Nederlander brengt World Press Photo naar 'wereldhoofdstad' Washington
Maarten Berkelaar
redacteur Bureau Washington
Maarten Berkelaar
redacteur Bureau Washington
Het is een primeur: de World Press Photo-tentoonstelling in Washington D.C. Eigenlijk is de Amerikaanse hoofdstad een heel logische plek voor de expositie van de bekroonde persfoto's, vindt de Nederlandse initiatiefnemer Robert Meins. "Deze foto's zijn de resultaten van de beslissingen die hier zijn genomen. En die resultaten kun je niet vaak genoeg zien."
World Press Photo begon in 1955 als een initiatief van Nederlandse fotografen en is uitgegroeid tot een van de meest prestigieuze fotografiewedstrijden ter wereld. Het is niet de eerste keer dat Meins de drijvende kracht is achter een World Press Photo-tentoonstelling. In 2003 organiseerde hij met een groep vrienden de World Press Photo-tentoonstelling in Groningen.
Maar in Amerika was het een stuk lastiger om de expositie van de grond te krijgen. "World Press is in Nederland en Europa een grote naam, in Amerika is het een stuk minder bekend", zegt hij. Met hulp van onder meer de Nederlandse ambassade lukte het Meins om in acht maanden tijd het project op te zetten.
Unieke locatie
De expositie bevindt zich op een unieke locatie in het centrum van de Amerikaanse hoofdstad. "Dupont Underground is een oud tramstation dat eigenlijk de perfecte plek is voor deze expositie. Het ligt onder het iconische verkeersplein Dupont Circle en midden in het culturele hart van de stad. Het Witte Huis is ook vlakbij."
Omdat de ruimte zoveel groter is dan bij andere World Press Photo tentoonstellingen, moest de tentoonstelling anders worden opgezet. Op de met graffiti getekende muren springen de foto's in het oog, maar ook worden er verschillende foto's op andere muren geprojecteerd. Op de oude tramrails staan tafels met daarop de winnende foto's van alle voorgaande jaren. "Met de foto's uit voorgaande jaren maak je zo echt een reis die je maakt door de geschiedenis van World Press."
De thema's van de expositie lopen uiteen van immigratie tot het Zika-virus. Meins ziet ook dat Amerikanen en buitenlanders van alle achtergronden de expositie bezoeken. "We hebben veteranen gehad, van wie een aantal met een rolstoel door hun vrienden naar beneden werden getild. Maar we zien ook scholieren en kleine kinderen."
Het doel van de expositie is om meer dan alleen de foto's te laten zien, de makers willen de bezoekers ook wat leren. "We willen complexe zaken menselijk maken, mensen bij elkaar te brengen om te discussiëren en om discussies te stimuleren over zaken die de wereld bezighouden", aldus Meins.
'Samenbrengen is belangrijk'
Zeker in Amerika is het bij elkaar brengen van mensen belangrijk. "In een land als Amerika, waar na de laatste verkiezingen een enorm gevoel van polarisatie heerst, is dit samenbrengen belangrijk." Om dat voor elkaar te krijgen werkt de Nederlander samen met universiteiten, denktanks en ambassades die de verhalen achter de foto's vertellen.

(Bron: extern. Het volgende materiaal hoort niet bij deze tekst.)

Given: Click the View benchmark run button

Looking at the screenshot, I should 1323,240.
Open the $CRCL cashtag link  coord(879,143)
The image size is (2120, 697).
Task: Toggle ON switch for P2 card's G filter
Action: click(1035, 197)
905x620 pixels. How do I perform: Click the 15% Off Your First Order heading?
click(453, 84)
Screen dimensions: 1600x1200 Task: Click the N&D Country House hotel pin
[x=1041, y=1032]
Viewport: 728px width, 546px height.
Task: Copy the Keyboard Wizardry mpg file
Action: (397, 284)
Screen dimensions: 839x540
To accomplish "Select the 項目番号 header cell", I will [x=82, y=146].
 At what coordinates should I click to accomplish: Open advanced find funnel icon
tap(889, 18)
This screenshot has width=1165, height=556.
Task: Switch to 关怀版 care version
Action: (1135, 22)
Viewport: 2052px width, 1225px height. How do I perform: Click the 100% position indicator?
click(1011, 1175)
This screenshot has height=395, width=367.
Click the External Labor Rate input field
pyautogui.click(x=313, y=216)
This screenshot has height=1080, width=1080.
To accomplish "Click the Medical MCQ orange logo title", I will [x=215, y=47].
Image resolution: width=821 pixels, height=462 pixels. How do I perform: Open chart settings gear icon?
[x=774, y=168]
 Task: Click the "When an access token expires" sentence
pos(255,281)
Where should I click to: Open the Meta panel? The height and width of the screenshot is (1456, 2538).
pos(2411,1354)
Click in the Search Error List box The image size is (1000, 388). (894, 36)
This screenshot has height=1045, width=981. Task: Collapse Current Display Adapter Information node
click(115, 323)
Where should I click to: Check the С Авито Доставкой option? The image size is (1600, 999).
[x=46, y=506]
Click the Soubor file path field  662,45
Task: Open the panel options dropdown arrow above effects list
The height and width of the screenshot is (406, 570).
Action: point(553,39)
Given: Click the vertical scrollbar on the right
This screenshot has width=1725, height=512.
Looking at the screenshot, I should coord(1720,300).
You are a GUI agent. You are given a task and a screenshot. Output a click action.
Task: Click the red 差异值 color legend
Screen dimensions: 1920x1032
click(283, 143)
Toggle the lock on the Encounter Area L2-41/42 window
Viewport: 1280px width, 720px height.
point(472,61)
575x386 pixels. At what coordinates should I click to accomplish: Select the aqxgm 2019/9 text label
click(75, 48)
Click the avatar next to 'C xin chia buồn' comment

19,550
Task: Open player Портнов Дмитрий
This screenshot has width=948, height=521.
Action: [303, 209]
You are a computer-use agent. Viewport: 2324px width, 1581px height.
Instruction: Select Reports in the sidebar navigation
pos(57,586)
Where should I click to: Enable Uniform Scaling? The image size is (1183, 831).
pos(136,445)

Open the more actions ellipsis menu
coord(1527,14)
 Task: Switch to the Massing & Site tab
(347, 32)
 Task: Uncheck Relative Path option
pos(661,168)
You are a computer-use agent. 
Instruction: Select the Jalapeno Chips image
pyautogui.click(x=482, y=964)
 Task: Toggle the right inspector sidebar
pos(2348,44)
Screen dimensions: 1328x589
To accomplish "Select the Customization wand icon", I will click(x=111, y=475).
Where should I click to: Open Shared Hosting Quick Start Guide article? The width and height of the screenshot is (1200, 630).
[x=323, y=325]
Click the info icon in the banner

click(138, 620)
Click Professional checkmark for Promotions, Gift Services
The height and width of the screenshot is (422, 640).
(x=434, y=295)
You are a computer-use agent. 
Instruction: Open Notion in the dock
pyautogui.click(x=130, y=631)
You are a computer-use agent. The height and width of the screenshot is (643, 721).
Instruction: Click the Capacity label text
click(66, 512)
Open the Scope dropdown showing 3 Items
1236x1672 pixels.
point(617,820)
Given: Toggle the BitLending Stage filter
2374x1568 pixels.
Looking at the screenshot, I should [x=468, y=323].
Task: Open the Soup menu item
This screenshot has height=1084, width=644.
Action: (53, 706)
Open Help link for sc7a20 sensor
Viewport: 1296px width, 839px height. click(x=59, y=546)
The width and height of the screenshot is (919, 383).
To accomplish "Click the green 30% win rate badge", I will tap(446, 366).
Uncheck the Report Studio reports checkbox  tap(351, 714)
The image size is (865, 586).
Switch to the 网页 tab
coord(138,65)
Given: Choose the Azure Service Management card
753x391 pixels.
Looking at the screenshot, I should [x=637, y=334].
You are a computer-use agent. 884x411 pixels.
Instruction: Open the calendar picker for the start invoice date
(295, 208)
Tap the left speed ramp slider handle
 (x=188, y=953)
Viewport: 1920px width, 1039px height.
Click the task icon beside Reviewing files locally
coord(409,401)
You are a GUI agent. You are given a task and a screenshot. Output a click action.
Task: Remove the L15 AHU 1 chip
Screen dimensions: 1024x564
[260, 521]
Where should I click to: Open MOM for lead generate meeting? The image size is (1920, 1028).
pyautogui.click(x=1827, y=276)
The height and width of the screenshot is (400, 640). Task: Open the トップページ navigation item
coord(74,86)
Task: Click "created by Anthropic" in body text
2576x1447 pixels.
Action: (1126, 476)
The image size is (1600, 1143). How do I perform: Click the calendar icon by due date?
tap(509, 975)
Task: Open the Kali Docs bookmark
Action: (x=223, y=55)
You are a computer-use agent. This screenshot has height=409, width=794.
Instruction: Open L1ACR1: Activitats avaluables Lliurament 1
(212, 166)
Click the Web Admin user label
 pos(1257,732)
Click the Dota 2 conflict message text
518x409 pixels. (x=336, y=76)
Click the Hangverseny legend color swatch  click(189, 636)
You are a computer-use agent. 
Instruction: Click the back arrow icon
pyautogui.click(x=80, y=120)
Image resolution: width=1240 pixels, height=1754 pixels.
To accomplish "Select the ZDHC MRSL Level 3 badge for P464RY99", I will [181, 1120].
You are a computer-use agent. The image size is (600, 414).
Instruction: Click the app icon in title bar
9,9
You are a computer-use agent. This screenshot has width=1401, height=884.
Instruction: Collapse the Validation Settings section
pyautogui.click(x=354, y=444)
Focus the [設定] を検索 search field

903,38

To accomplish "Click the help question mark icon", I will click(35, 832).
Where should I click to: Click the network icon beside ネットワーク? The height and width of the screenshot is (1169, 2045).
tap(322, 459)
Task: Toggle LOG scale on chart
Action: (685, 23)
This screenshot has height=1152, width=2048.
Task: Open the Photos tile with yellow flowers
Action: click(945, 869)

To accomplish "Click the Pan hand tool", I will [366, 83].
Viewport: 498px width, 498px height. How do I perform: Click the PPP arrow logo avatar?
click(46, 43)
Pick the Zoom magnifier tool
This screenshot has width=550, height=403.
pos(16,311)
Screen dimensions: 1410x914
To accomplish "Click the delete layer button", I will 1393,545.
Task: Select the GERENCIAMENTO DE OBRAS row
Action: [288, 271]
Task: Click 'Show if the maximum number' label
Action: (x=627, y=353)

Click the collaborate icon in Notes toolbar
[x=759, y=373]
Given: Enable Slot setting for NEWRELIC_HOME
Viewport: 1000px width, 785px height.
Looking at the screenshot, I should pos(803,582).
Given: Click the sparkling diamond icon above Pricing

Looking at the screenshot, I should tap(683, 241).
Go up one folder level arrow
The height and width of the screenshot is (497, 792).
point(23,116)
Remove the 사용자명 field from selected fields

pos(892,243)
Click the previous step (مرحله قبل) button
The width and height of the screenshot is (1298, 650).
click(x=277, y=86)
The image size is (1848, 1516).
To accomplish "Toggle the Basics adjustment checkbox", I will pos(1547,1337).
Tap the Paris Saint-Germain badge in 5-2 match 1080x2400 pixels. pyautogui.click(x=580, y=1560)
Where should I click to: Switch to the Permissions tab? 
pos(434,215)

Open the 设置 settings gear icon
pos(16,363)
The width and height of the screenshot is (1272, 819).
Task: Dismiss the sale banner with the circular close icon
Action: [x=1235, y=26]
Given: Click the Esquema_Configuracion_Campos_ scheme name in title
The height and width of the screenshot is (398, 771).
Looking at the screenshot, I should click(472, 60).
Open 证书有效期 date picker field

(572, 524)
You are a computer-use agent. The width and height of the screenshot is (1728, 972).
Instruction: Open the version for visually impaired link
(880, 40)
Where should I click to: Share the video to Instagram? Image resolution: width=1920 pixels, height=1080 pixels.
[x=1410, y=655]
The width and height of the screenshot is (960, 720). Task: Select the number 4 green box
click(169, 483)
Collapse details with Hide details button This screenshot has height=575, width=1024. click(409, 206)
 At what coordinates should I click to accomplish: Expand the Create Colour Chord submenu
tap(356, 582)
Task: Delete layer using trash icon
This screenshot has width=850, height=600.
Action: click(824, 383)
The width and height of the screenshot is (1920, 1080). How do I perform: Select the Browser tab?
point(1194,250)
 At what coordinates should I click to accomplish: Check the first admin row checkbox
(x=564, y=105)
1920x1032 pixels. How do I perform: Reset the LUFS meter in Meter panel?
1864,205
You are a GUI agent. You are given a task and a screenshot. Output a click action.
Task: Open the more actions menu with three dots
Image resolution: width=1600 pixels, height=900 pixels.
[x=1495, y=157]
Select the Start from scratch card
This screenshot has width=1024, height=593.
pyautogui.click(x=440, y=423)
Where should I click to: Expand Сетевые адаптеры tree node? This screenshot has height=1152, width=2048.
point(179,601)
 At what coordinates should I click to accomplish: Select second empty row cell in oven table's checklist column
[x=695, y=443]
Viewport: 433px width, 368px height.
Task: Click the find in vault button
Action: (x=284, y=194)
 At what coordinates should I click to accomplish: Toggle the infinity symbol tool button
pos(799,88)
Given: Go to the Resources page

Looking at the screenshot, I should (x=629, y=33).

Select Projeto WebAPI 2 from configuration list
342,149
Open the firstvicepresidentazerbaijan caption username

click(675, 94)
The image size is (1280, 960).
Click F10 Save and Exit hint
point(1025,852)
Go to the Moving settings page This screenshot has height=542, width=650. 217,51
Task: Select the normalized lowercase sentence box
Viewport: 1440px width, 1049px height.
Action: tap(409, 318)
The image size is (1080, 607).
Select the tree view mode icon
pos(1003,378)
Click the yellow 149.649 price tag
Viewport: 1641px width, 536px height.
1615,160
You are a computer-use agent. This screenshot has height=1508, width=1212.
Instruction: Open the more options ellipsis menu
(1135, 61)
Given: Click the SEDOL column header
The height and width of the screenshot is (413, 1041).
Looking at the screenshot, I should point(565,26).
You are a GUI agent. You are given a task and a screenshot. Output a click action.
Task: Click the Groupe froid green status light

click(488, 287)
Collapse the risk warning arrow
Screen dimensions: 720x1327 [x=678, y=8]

"Ook al vertelt een foto heel veel, er blijft altijd een stukje van de achtergrond weg. Hier vertellen we het verhaal achter de foto's. Verschillende fotografen zijn hier ook geweest om hun verhaal achter de foto's te vertellen."
Een andere manier waarop de tentoonstelling haar bezoekers informeert, is door bij elk fotopaneel informatie te plaatsen. Op deze bordjes staat niet alleen informatie over de foto, maar ook waar en wanneer er bijvoorbeeld een lezing is te vinden over datgene wat de foto laat zien.
Voor Meins is de expositie geslaagd als mensen wat van de foto's of van andere bezoekers hebben meegekregen. "Ik zie wel dat de foto's iets teweegbrengen bij de bezoekers. Toen de veteranen de foto's uit de Vietnamoorlog zagen, zag ik dat er wat bij ze loskwam en hoe ze weer over die ervaringen met elkaar praatten."